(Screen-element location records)

================================

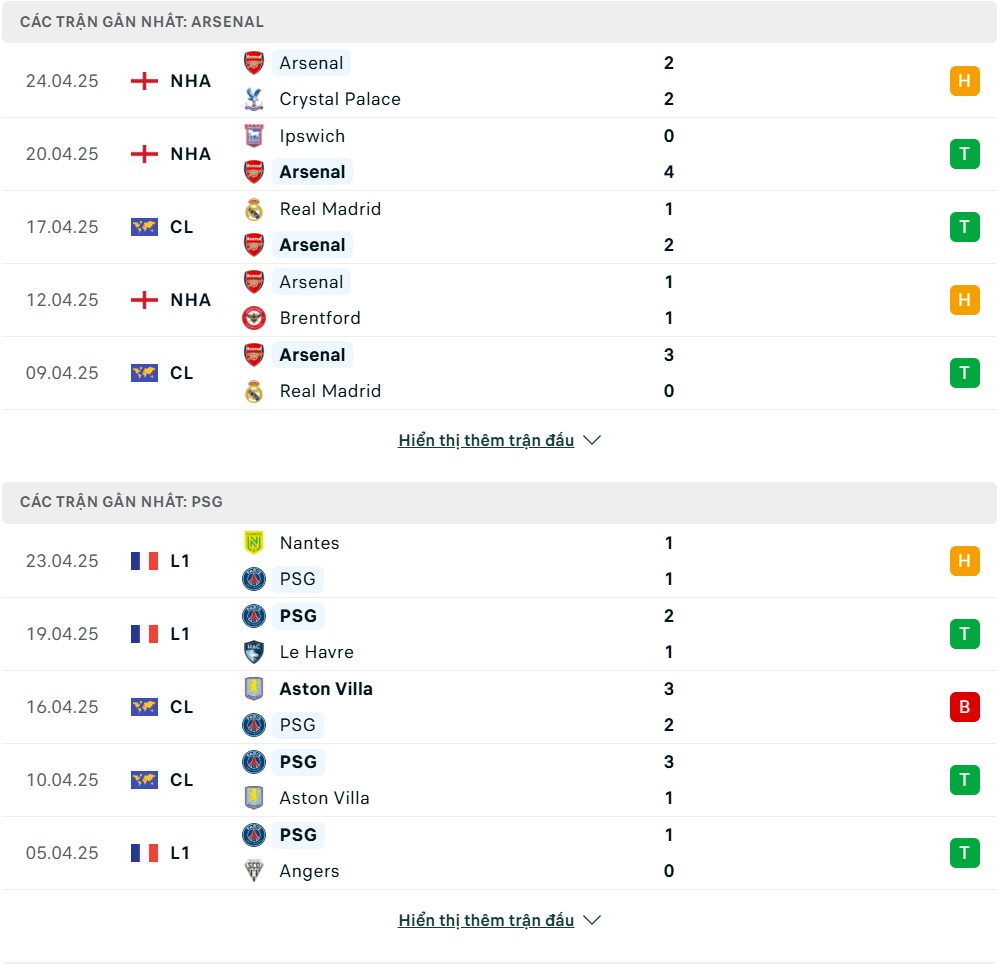Select PSG vs Angers 1–0 score
The height and width of the screenshot is (964, 997).
tap(669, 853)
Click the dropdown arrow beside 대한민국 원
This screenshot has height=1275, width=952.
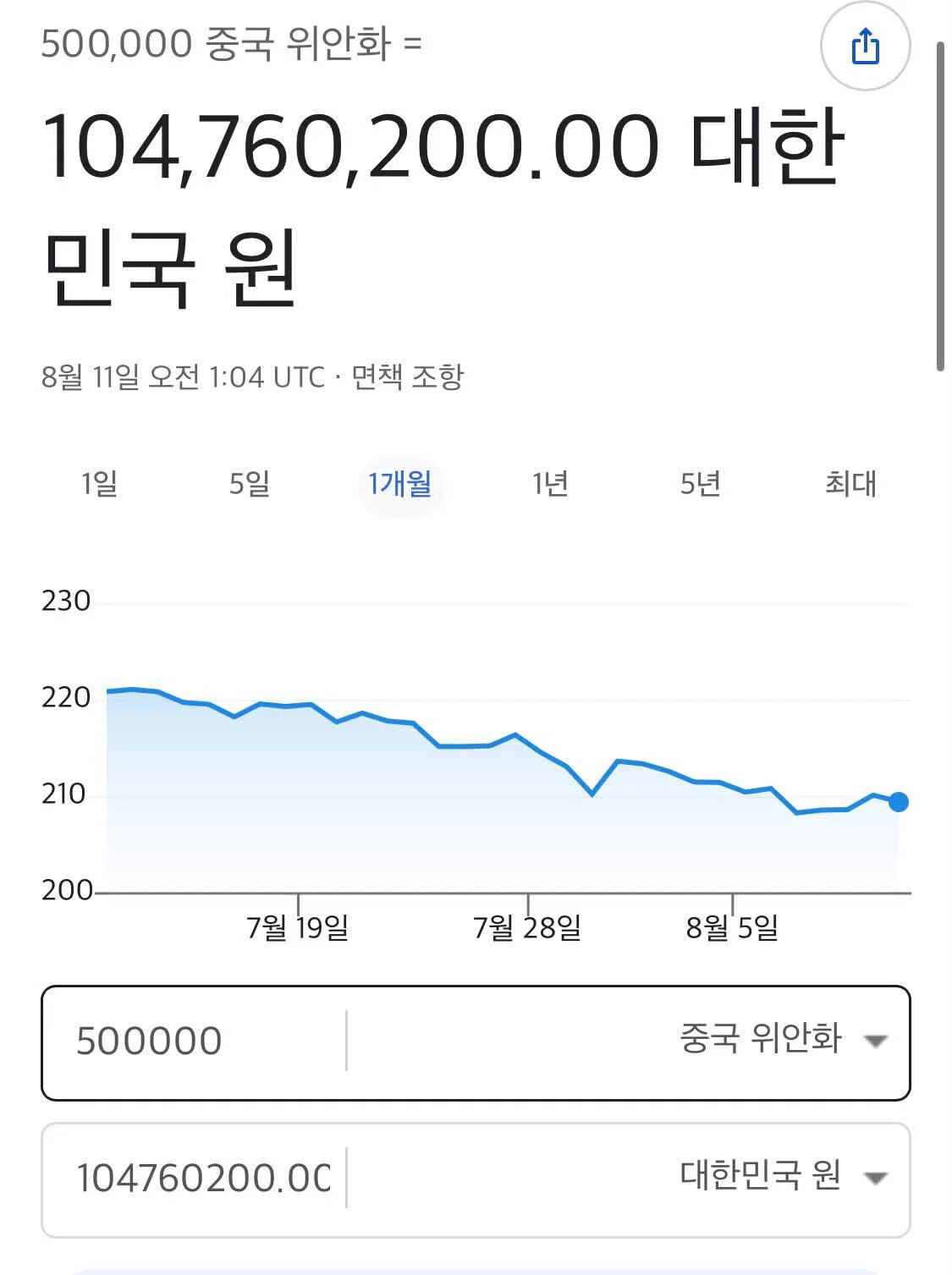tap(875, 1177)
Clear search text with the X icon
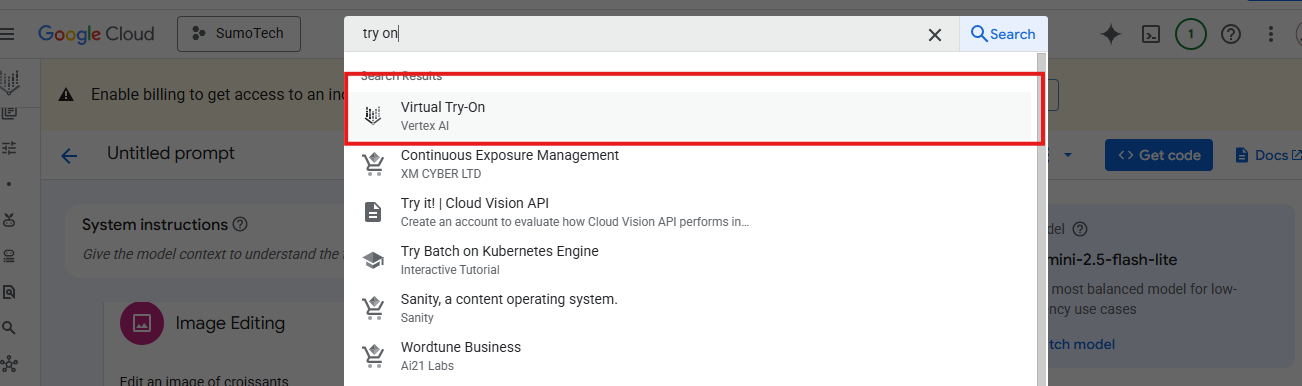This screenshot has width=1302, height=386. coord(935,35)
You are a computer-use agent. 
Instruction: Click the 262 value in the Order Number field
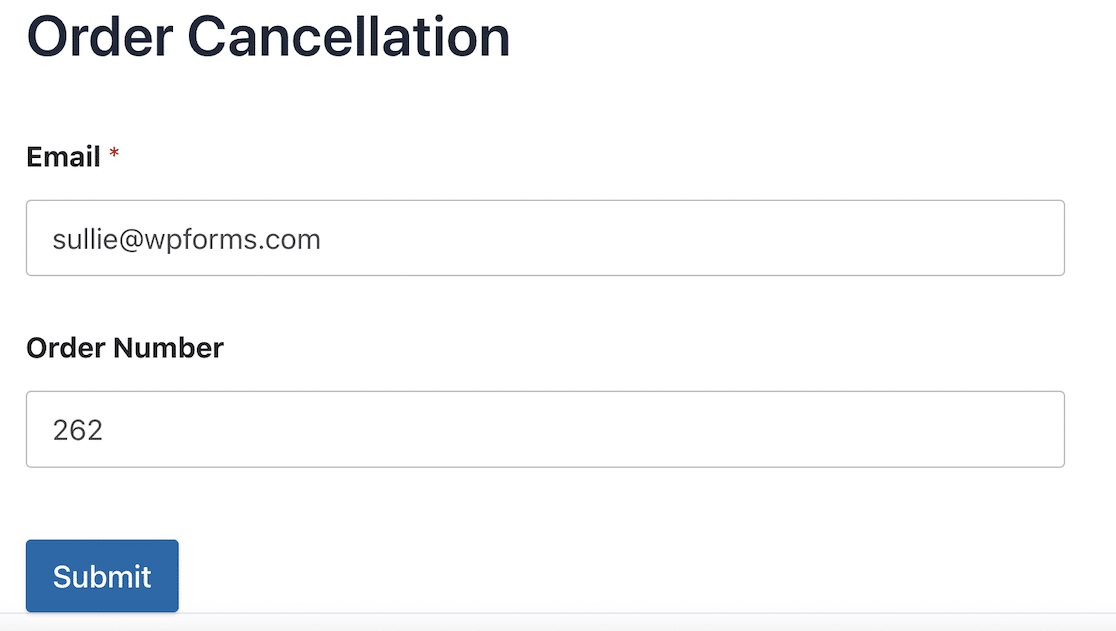[78, 430]
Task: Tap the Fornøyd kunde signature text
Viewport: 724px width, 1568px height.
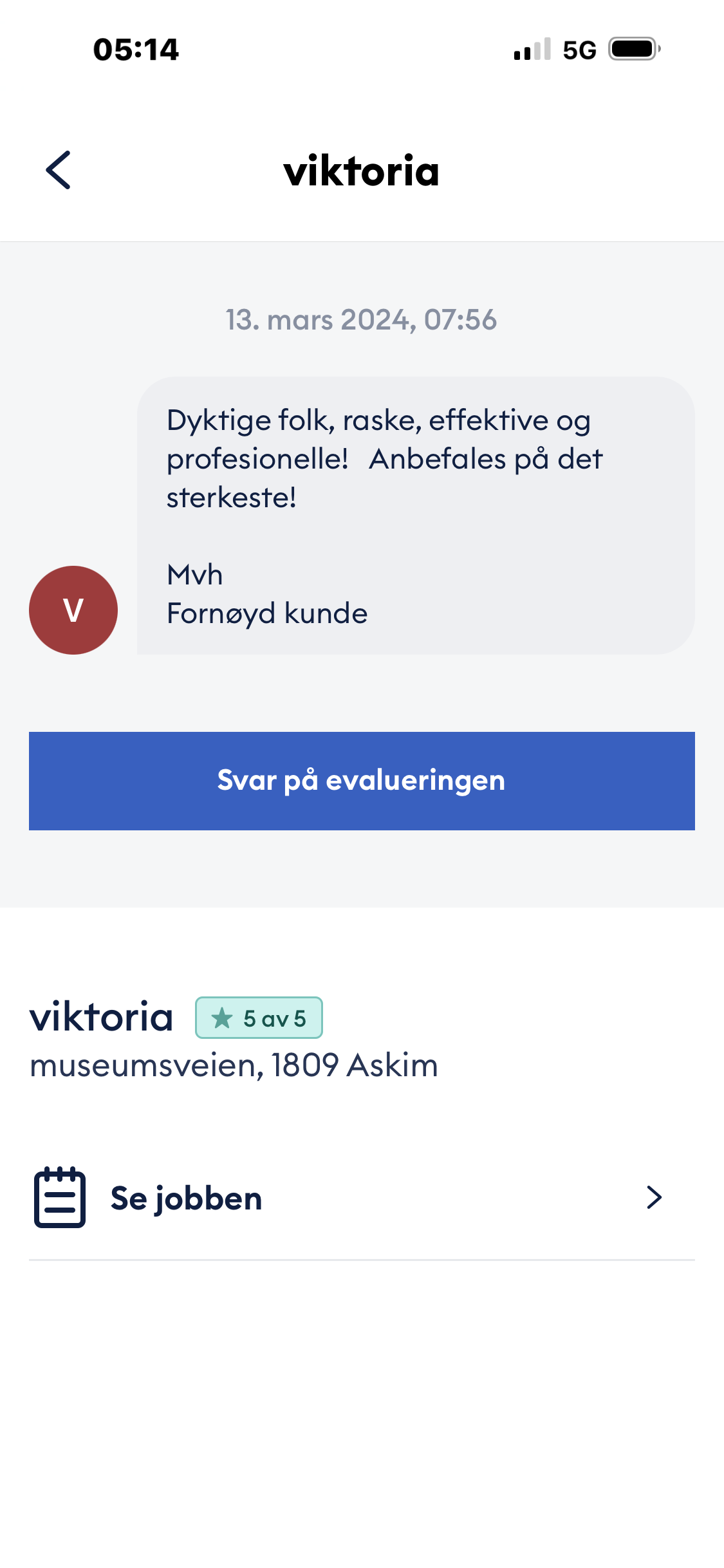Action: [267, 613]
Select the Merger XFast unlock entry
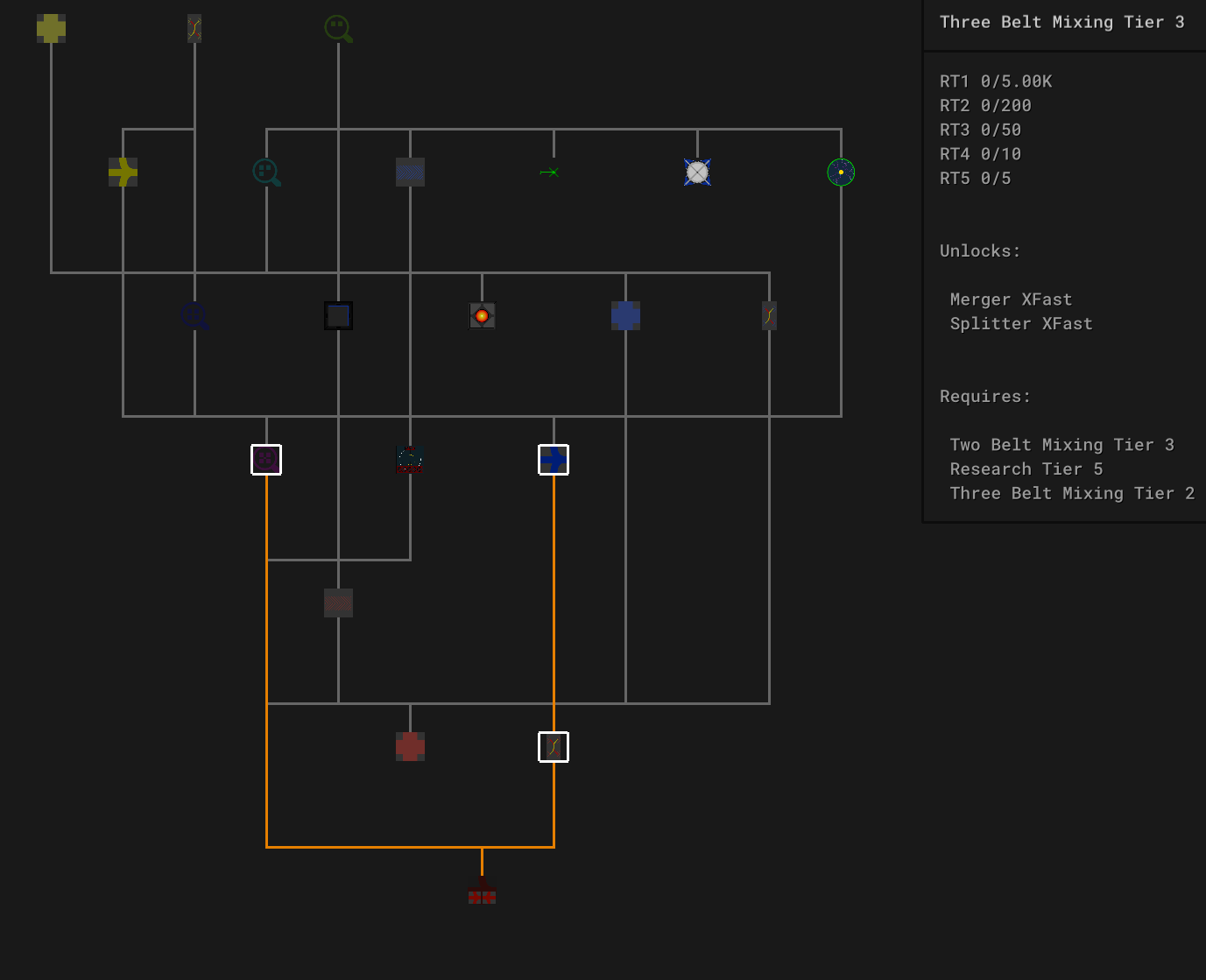 (1011, 300)
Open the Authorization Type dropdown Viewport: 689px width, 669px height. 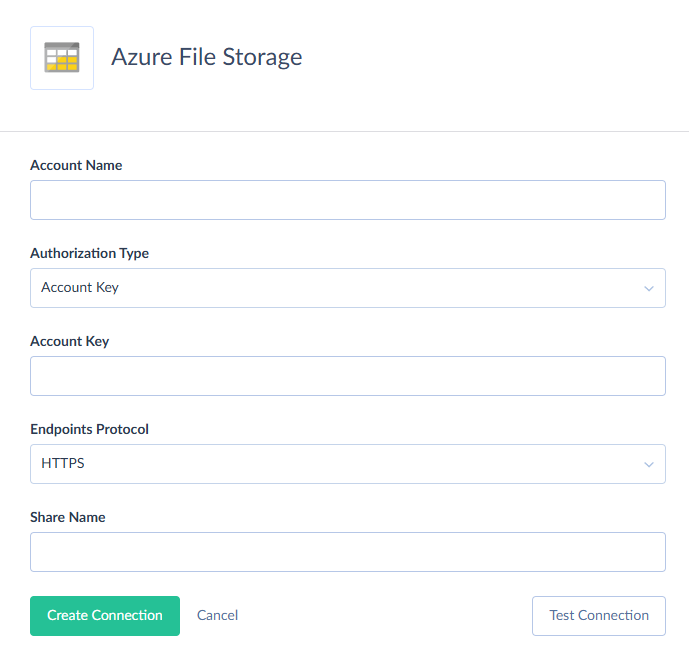coord(347,288)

================================

**GIVEN INSTRUCTION**
Please give the lines of the material as a numbered list, leaving out blank lines and pictures. Begin at the start of the material and stop after the line that contains "This screenshot has width=1302, height=386.".

**RESULT**
1. Select PSG vs Angers 1–0 score
2. The height and width of the screenshot is (964, 997).
3. tap(669, 853)
4. Click the dropdown arrow beside 대한민국 원
5. This screenshot has height=1275, width=952.
6. tap(875, 1177)
7. Clear search text with the X icon
8. This screenshot has width=1302, height=386. coord(935,35)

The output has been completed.